• Input
┄┄┄┄┄┄┄┄┄┄

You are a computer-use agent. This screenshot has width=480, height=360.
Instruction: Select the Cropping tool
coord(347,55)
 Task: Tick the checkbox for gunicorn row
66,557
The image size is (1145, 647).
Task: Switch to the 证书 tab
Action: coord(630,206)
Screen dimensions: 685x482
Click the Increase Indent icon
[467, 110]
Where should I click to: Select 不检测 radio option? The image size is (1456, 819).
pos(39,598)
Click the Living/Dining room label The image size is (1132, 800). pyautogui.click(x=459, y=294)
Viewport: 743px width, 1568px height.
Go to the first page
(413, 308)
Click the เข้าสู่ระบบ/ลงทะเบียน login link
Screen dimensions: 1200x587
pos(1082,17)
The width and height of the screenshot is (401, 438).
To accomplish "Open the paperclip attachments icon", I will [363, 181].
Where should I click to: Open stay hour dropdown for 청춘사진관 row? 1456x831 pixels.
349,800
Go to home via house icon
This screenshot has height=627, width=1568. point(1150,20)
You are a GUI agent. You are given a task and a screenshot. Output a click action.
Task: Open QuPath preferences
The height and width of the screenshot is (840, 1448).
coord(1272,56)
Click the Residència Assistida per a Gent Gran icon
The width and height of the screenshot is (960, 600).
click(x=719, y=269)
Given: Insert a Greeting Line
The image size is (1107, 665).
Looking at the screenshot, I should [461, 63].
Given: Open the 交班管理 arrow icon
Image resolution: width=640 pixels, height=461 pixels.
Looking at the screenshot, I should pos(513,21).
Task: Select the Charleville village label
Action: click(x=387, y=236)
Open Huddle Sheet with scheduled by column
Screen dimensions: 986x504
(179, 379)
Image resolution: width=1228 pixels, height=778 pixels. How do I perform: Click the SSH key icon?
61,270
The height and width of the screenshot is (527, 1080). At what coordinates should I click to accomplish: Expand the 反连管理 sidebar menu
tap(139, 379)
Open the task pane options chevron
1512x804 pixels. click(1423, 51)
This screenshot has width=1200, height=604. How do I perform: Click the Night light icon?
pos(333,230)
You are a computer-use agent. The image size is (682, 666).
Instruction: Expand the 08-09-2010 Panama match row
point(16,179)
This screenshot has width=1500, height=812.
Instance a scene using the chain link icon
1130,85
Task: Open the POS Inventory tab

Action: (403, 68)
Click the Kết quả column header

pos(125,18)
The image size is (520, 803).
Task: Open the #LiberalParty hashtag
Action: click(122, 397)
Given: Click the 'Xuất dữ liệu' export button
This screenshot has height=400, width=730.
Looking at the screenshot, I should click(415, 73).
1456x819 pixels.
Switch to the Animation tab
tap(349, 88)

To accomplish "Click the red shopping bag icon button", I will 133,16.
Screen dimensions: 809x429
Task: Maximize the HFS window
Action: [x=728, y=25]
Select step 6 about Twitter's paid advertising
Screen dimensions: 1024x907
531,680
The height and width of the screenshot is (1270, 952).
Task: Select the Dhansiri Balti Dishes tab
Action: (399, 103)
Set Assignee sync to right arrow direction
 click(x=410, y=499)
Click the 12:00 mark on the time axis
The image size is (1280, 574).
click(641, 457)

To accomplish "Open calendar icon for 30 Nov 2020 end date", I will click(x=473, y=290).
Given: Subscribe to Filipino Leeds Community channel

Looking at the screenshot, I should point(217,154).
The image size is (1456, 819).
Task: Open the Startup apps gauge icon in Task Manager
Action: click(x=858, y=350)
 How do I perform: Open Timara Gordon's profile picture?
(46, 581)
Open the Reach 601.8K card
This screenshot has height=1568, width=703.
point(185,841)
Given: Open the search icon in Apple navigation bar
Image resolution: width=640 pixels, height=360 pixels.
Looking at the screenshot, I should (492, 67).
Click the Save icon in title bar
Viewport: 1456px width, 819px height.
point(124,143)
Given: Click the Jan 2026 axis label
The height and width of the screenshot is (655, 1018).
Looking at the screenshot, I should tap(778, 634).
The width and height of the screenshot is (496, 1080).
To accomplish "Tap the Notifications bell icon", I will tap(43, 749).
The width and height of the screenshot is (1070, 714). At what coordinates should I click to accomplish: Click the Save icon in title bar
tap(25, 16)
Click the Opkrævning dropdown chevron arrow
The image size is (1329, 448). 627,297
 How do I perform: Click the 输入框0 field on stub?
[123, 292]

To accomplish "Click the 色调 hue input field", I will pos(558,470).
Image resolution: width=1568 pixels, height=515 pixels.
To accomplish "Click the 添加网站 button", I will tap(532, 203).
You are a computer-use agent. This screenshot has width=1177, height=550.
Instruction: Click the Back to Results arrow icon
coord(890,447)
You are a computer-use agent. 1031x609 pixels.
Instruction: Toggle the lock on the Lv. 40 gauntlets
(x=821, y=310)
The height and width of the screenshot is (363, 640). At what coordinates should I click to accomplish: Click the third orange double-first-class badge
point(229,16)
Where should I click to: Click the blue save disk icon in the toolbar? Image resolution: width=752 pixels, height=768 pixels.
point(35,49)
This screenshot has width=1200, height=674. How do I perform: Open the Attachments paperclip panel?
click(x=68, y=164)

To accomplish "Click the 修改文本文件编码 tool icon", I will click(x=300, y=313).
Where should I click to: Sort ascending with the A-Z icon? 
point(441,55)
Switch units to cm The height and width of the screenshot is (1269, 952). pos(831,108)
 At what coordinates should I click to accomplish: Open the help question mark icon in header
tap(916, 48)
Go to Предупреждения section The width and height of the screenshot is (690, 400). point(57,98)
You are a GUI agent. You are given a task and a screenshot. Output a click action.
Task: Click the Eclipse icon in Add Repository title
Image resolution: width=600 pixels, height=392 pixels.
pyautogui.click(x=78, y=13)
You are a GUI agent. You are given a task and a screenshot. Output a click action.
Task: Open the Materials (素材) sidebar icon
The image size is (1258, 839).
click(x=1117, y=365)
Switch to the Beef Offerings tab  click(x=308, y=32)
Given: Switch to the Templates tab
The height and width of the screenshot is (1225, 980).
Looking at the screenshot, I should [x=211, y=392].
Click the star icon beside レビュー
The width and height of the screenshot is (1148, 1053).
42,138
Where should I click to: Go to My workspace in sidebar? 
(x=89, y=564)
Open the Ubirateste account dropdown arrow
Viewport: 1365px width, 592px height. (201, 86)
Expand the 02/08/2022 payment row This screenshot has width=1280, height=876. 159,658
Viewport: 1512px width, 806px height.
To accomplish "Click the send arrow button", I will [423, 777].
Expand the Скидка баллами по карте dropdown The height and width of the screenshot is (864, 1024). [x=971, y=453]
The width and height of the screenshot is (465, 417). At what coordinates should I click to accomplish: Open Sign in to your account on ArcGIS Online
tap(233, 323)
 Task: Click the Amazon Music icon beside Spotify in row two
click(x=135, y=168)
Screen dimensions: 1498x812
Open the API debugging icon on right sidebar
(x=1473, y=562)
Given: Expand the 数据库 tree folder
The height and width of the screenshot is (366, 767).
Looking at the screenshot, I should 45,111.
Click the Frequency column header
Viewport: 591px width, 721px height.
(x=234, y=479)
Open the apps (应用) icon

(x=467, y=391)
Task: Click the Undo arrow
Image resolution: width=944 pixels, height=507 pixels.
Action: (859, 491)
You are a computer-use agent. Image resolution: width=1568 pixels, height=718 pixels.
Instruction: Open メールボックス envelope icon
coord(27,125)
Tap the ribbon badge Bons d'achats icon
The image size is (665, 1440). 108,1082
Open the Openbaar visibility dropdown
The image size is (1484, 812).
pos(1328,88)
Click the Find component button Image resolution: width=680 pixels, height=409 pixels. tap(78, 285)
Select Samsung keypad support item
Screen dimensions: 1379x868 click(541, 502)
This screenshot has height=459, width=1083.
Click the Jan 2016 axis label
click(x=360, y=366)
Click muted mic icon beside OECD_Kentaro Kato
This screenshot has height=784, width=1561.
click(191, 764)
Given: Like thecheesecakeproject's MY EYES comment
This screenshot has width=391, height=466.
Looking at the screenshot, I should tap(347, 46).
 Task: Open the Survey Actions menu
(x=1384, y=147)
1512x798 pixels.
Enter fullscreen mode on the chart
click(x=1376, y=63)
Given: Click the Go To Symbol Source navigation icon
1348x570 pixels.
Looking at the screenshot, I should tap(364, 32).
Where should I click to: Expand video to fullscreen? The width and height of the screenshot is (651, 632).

┄┄┄┄┄┄┄┄┄┄

• What needs to be done
Put the records from the line containing "How do I perform: Click the 输入框0" through the line containing "(x=821, y=310)" into a JSON list of strings, one string per line, with blank lines left out.

• Output below
[
  " How do I perform: Click the 输入框0 field on stub?",
  "[123, 292]",
  "To accomplish \"Click the 色调 hue input field\", I will pos(558,470).",
  "Image resolution: width=1568 pixels, height=515 pixels.",
  "To accomplish \"Click the 添加网站 button\", I will tap(532, 203).",
  "You are a computer-use agent. This screenshot has width=1177, height=550.",
  "Instruction: Click the Back to Results arrow icon",
  "coord(890,447)",
  "You are a computer-use agent. 1031x609 pixels.",
  "Instruction: Toggle the lock on the Lv. 40 gauntlets",
  "(x=821, y=310)"
]